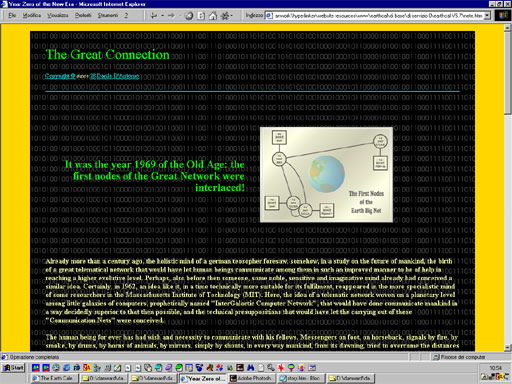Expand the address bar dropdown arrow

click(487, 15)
==
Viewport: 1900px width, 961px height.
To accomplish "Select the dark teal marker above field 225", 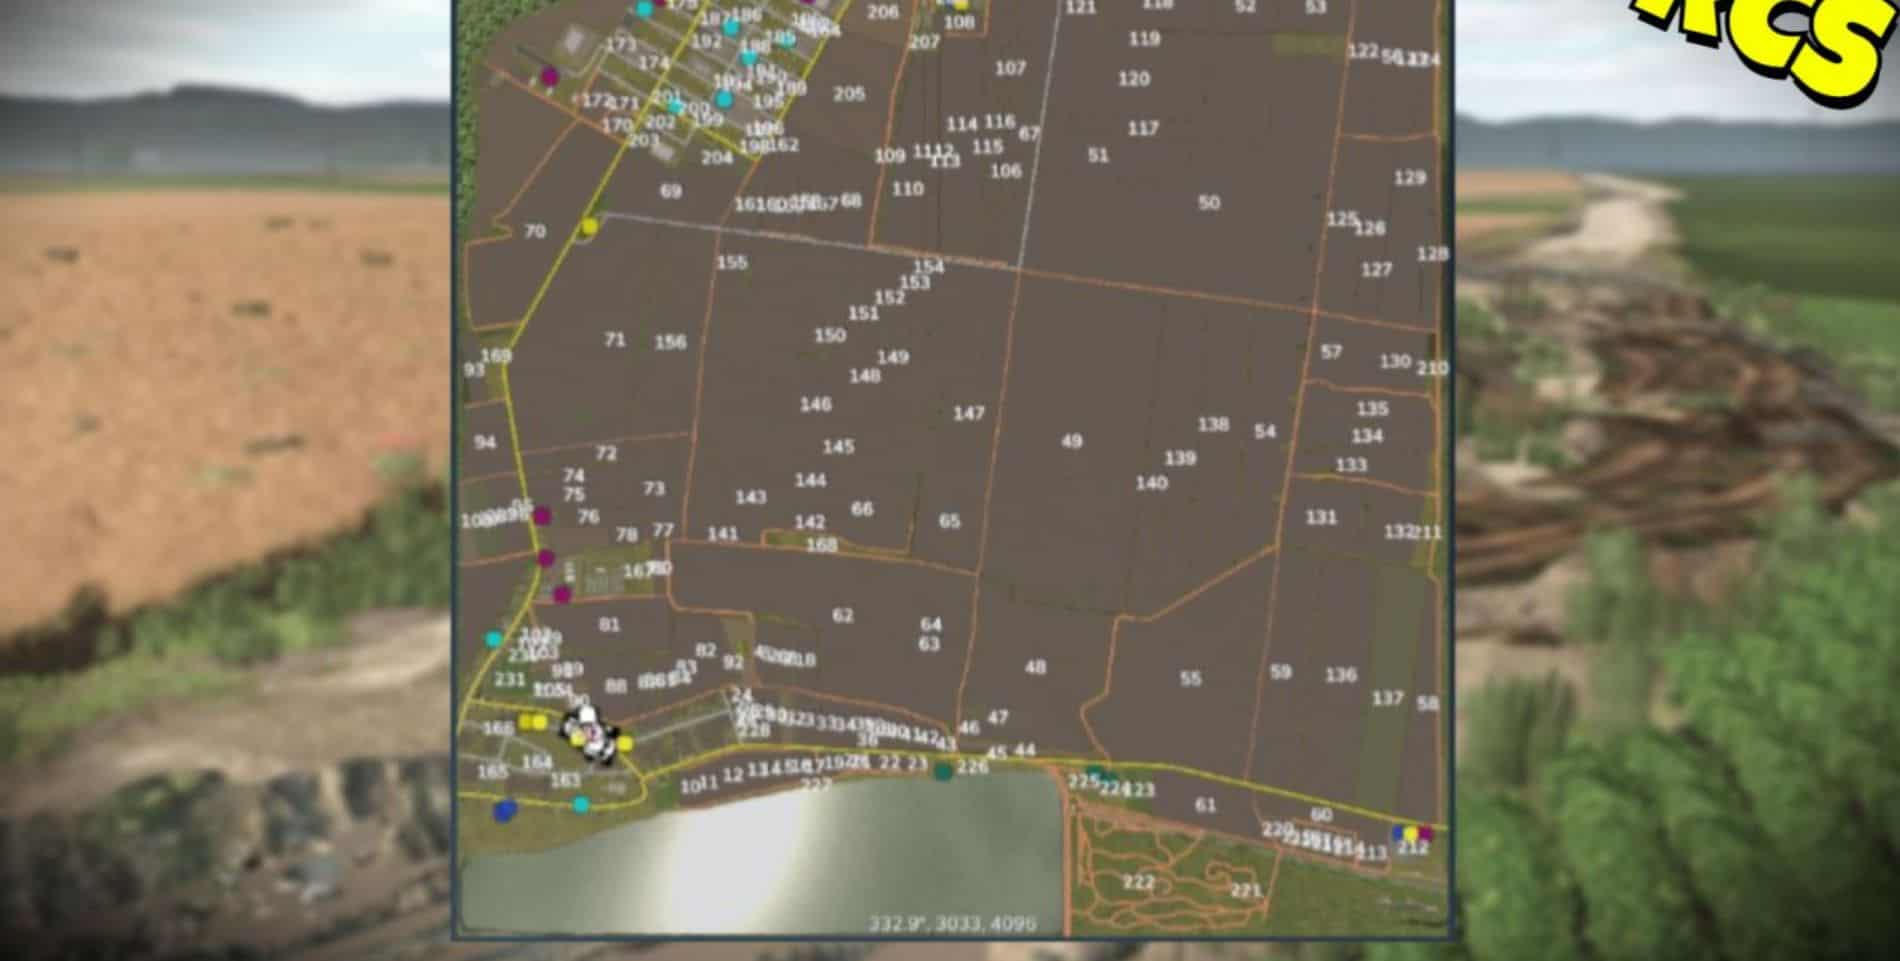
--
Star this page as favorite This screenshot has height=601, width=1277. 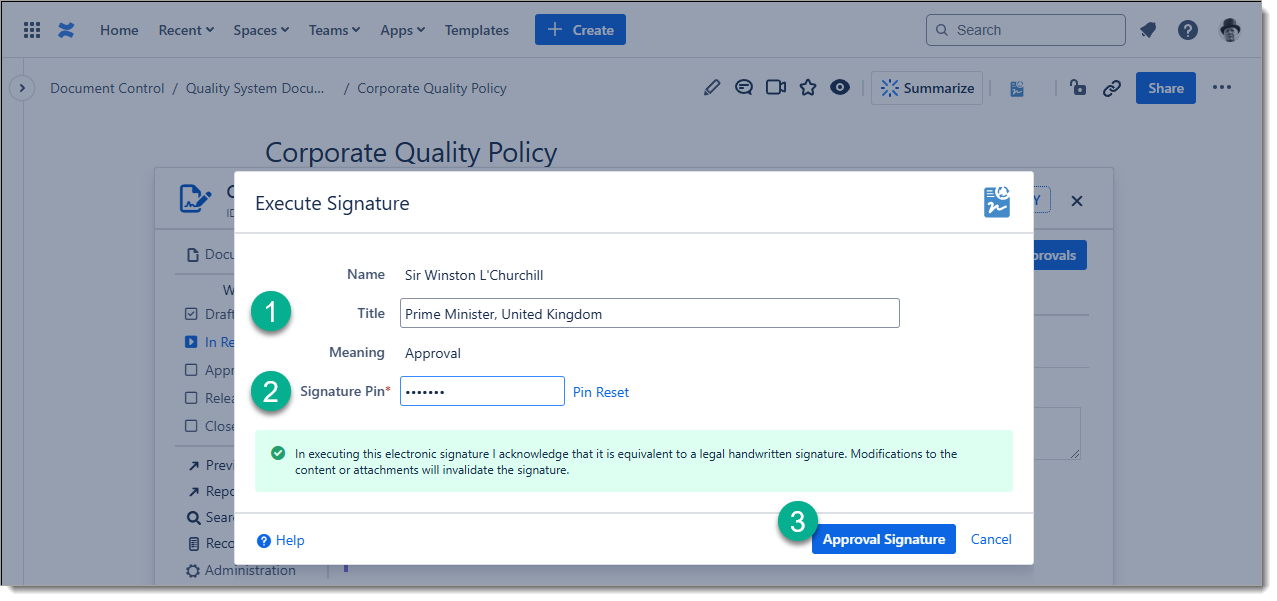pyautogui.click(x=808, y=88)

Your instructions
From the entries above, copy exactly the lines starting at the one with "Viewport: 1900px width, 961px height." and stopping at the one with "the dark teal", keeping both ends. Drop the pictures.

Output for this task
Viewport: 1900px width, 961px height.
To accomplish "Select the dark teal marker above field 225", 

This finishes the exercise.